Défense : DCNS et Piriou veulent devenir les leaders mondiaux de la construction des bâtiments de moins de 95 mètres

Les deux chantiers navals visent rapidement un chiffre d'affaires d'une centaine de millions d'euros. Ils convoitent notamment les programmes nationaux dédiés à l'action de l'Etat en mer, qui sont en train d'être lancés par le ministère de la Défense.
L'OPV Gowind L'Adroit, patrouilleur hauturier destiné à des missions de sauvegarde maritime construit par DCNS //  DR
L'OPV Gowind "L'Adroit", patrouilleur hauturier destiné à des missions de sauvegarde maritime construit par DCNS // DR

Alors que DCNS et Piriou vont créer une joint-venture en vue de mettre en commun des actifs dédiés à des bâtiments d'entrée de gamme, les deux chantiers naval vont s'attaquer ensemble aux appels d'offre lancés par la France, qui souhaite renouveler une partie de sa flotte de souveraineté. Ils visent notamment les programmes de bâtiments multi-missions (B2M), de bâtiments de souveraineté et d'intervention maritime (Batsimar) et, enfin, de bâtiments de soutien et d'assistance hauturiers (BSAH). Ils visent également les marchés à l'exportation portant sur les bâtiments de moins de 95 mètres, avec des standards civils et destinés aux gardes-côtes, à la police et gendarmerie, aux douanes... "DCNS et Piriou veulent devenir le leader mondial de la construction des bâtiments de moins de 95 mètres", explique-t-on à "La Tribune". DCNS va ainsi améliorer sa base de coûts en fabriquant des bâtiments aux normes civiles.

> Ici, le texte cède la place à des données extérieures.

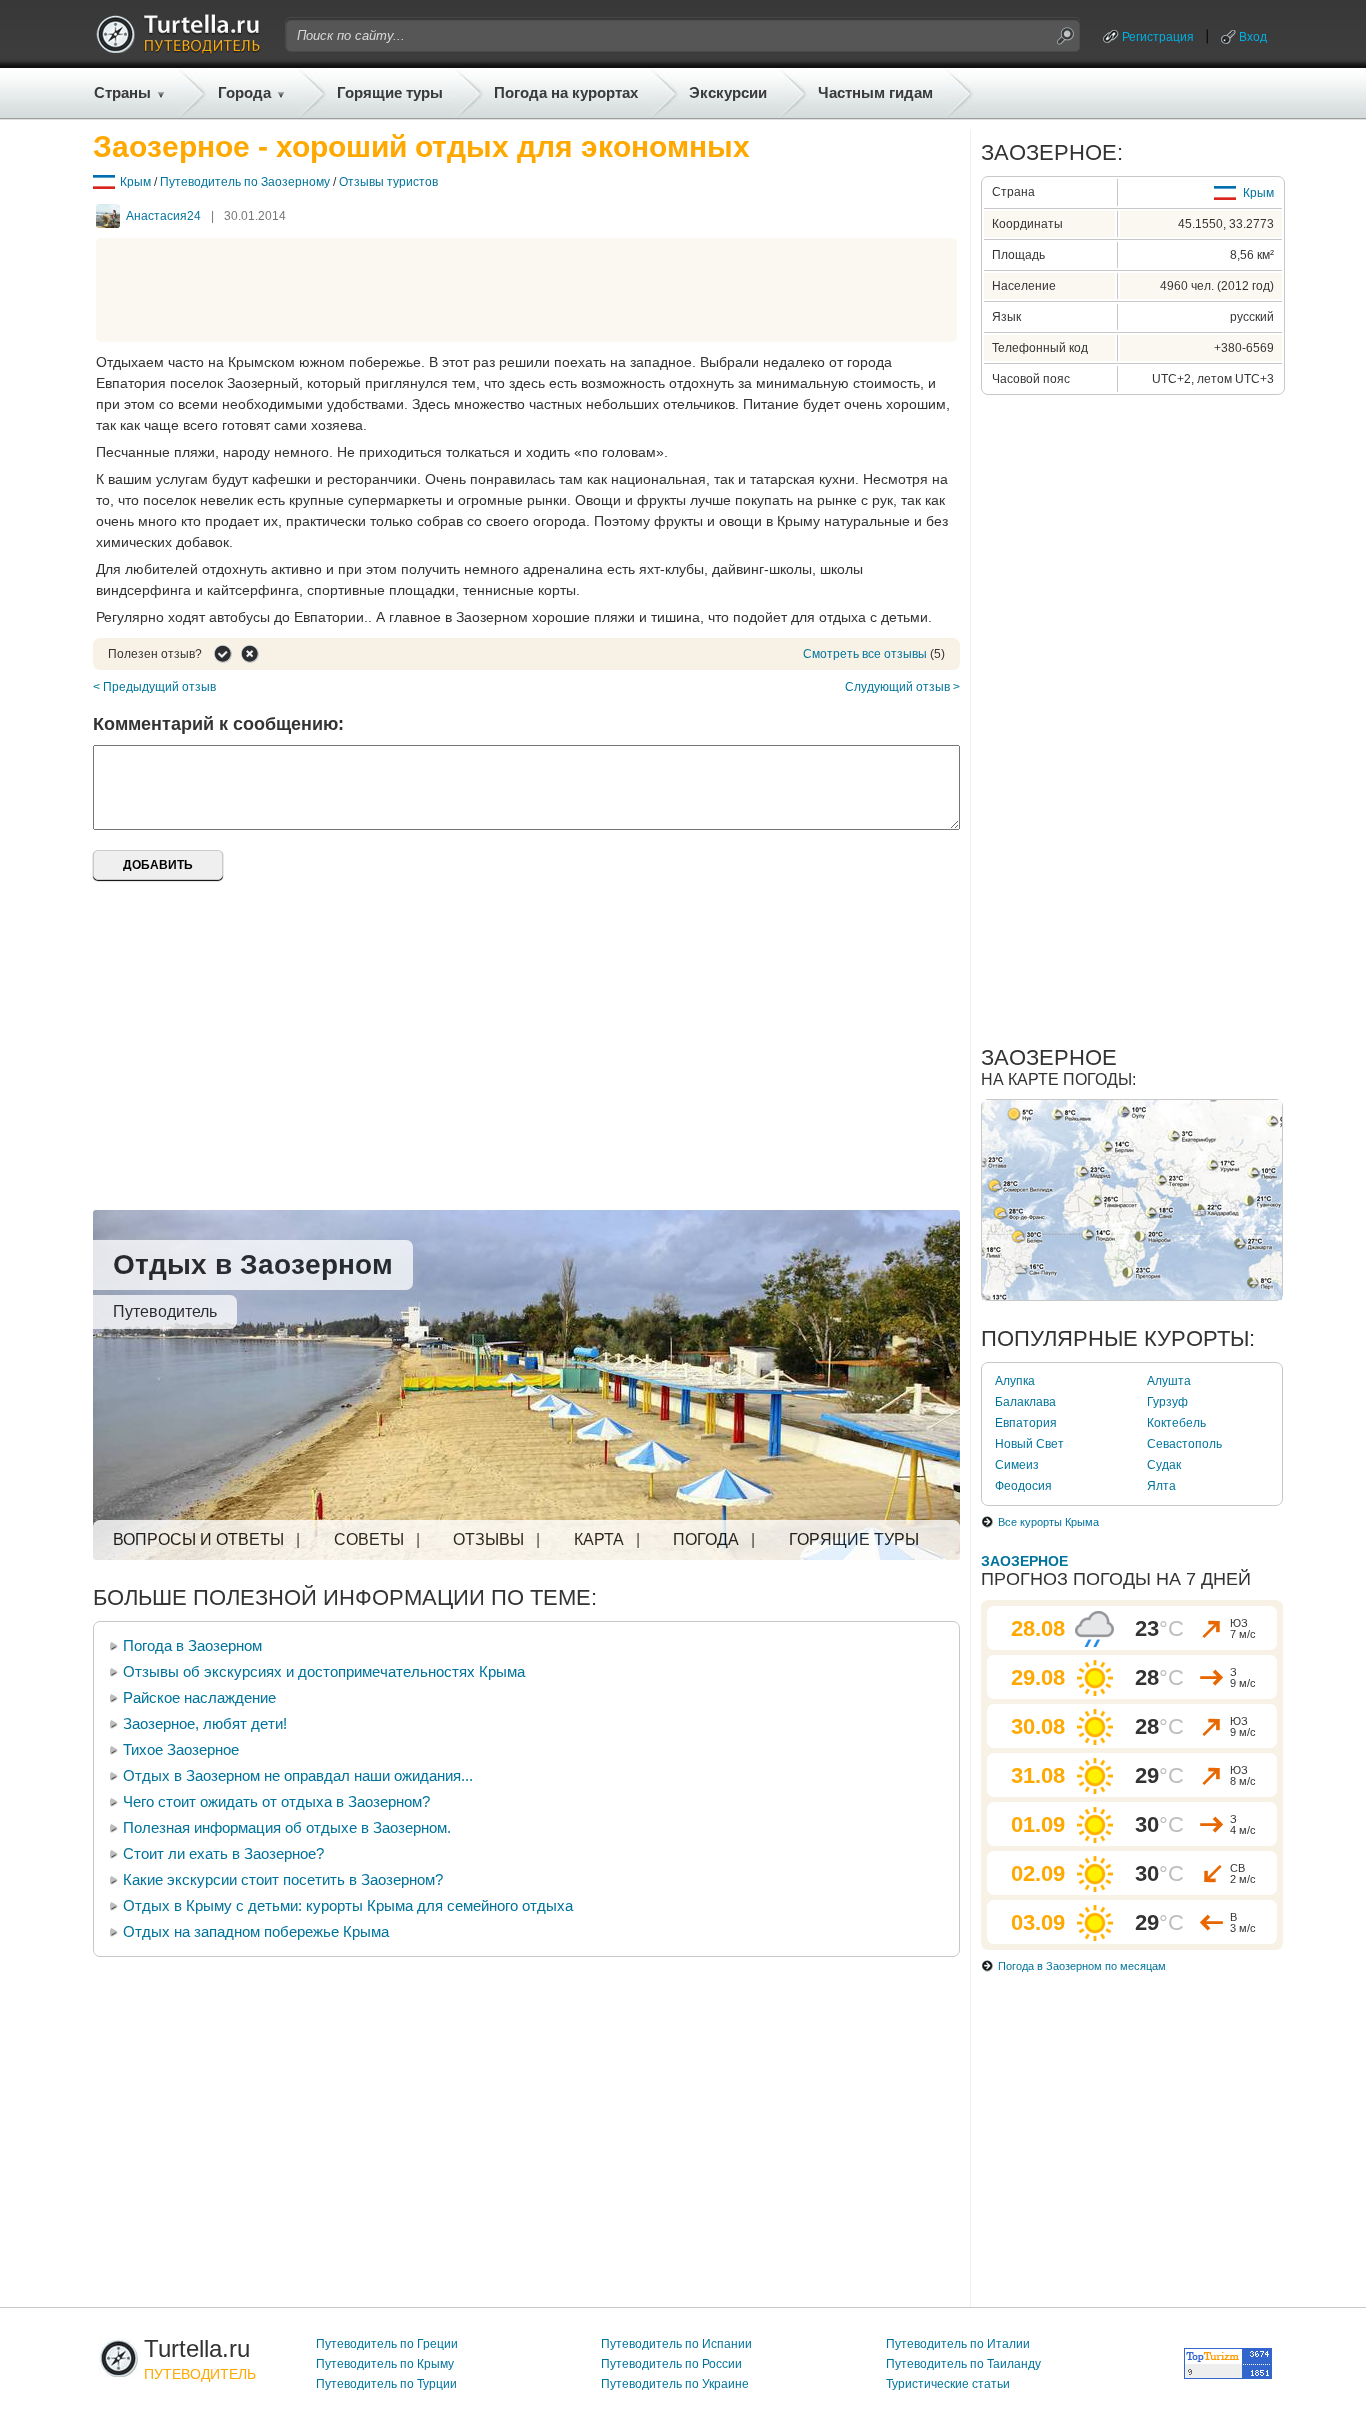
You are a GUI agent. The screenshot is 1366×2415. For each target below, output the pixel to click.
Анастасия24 (163, 216)
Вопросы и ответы (198, 1539)
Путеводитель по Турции (386, 2384)
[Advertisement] (527, 290)
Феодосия (1023, 1486)
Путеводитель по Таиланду (963, 2364)
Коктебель (1176, 1423)
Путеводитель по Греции (387, 2344)
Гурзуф (1167, 1402)
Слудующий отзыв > (902, 687)
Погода (706, 1539)
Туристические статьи (948, 2384)
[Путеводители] (178, 48)
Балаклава (1025, 1402)
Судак (1164, 1465)
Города (244, 92)
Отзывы (488, 1539)
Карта (599, 1539)
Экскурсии (728, 92)
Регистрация (1158, 37)
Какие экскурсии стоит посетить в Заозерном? (283, 1879)
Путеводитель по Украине (675, 2384)
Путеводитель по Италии (958, 2344)
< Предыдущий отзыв (154, 687)
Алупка (1015, 1381)
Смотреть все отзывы (865, 654)
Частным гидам (875, 92)
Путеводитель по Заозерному (245, 182)
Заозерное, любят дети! (205, 1723)
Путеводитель (165, 1311)
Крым (135, 182)
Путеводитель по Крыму (385, 2364)
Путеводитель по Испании (676, 2344)
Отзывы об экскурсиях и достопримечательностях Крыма (324, 1671)
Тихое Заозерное (181, 1749)
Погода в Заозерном (192, 1645)
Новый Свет (1029, 1444)
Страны (122, 92)
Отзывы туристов (388, 182)
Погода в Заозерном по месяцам (1082, 1966)
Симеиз (1017, 1465)
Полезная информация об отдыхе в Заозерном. (287, 1827)
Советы (369, 1539)
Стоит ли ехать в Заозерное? (223, 1853)
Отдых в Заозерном (253, 1264)
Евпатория (1026, 1423)
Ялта (1161, 1486)
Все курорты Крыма (1048, 1522)
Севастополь (1184, 1444)
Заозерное (1024, 1561)
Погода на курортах (566, 92)
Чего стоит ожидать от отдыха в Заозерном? (276, 1801)
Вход (1253, 37)
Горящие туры (390, 92)
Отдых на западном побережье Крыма (256, 1931)
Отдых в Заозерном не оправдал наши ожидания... (298, 1775)
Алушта (1169, 1381)
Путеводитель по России (671, 2364)
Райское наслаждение (199, 1697)
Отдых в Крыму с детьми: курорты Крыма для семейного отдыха (348, 1905)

Cette alliance est complémentaire industrielle avec la création en 2013 d'une joint venture en vue de mettre en commun des actifs dédiés à des bâtiments d'entrée de gamme, que DCNS commercialisera. Nouveau venu dans la construction de bâtiment militaire, Piriou a récemment présenté lors du salon Euronaval toute une gamme de navires multi-missions de la classe OPV (Offshore Patrol Vessel) et M.OPV (Multipurpose Offshore Patrol Vessel) de 25, 35, 50, 60 et 80 mètres. De son côté, DCNS propose son patrouilleur hauturier Gowind type "L'Adroit", qui mesure 87 mètres. Sur le plan commercial, DCNS a également une idée derrière la tête. En vendant un "petit" bâtiment d'entrée de gamme, le groupe naval veut séduire des marines, qu'il n'avait pas comme client jusqu'ici. Et surtout leur proposer des bâtiments plus importants par la suite.

Le programme B2M retardé

Destinés à opérer dans les territoires d'outre-mer (Polynésie, Nouvelle-Calédonie, Antilles, océan Indien), les B2M, des navires de soutien civils, ont pour objectif de compenser le retrait du service des bâtiments de transport légers (Batral) et des patrouilleurs du type P400. Un programme qui vient d'être retardé en raison des fortes contraintes budgétaires en dépit de leur mission cruciale de surveillance de la zone économique exclusive (ZEE). "On a commandé trois B2M en remplacement - sachant que les Batral, avaient des capacités amphibies, utiles par exemple pour le débarquement de fret humanitaire comme ils l'ont fait à Haïti. Si le contrat est passé l'année prochaine, comme je l'espère, nous pourrons avoir ces navires de soutien en 2015", a récemment expliqué à l'Assemblée nationale le chef d'état-major de la marine, l'amiral Bernard Rogel

Le ministère de la Défense tente de "trouver un financement interministériel pour l'acquisition de bâtiments multimissions", a précisé l'amiral Bernard Rogel. Car les B2M seront amenés à remplir des missions très diverses. Le ministère de l'Outre-Mer pourrait ainsi financer une partie de ce programme à hauteur de 20 %, le reste étant à la charge du ministère de la Défense. Selon lui, "on ne peut simultanément considérer la zone économique exclusive comme importante et laisser la situation en l'état". Ces navires, qui sont des bâtiments civils ravitailleurs de plates-formes, auront "un armement léger - au moins en autodéfense - de bâtiments civils", avait-il précisé. Le retard de ce programme n'est pas sans conséquence sur la présence en mer de la marine avec le désarmement de "tous les P 400 - lesquels ne pourront être prolongés - et les Batral, sans les remplacer tout de suite", regrette le chef d'état-major de la marine. D'où un trou capacitaire. "Nous avons déjà redéployé deux patrouilleurs : Le Malin, bateau saisi pour pêche illégale aux Kerguelen que nous avons racheté, vers la Réunion  et l'Arago vers la Polynésie", avait-il expliqué. S'agissant du Malin, ce chalutier a été transformé en garde-côtes

L'Adroit de DCNS, les futurs patrouilleurs de haute-mer ? 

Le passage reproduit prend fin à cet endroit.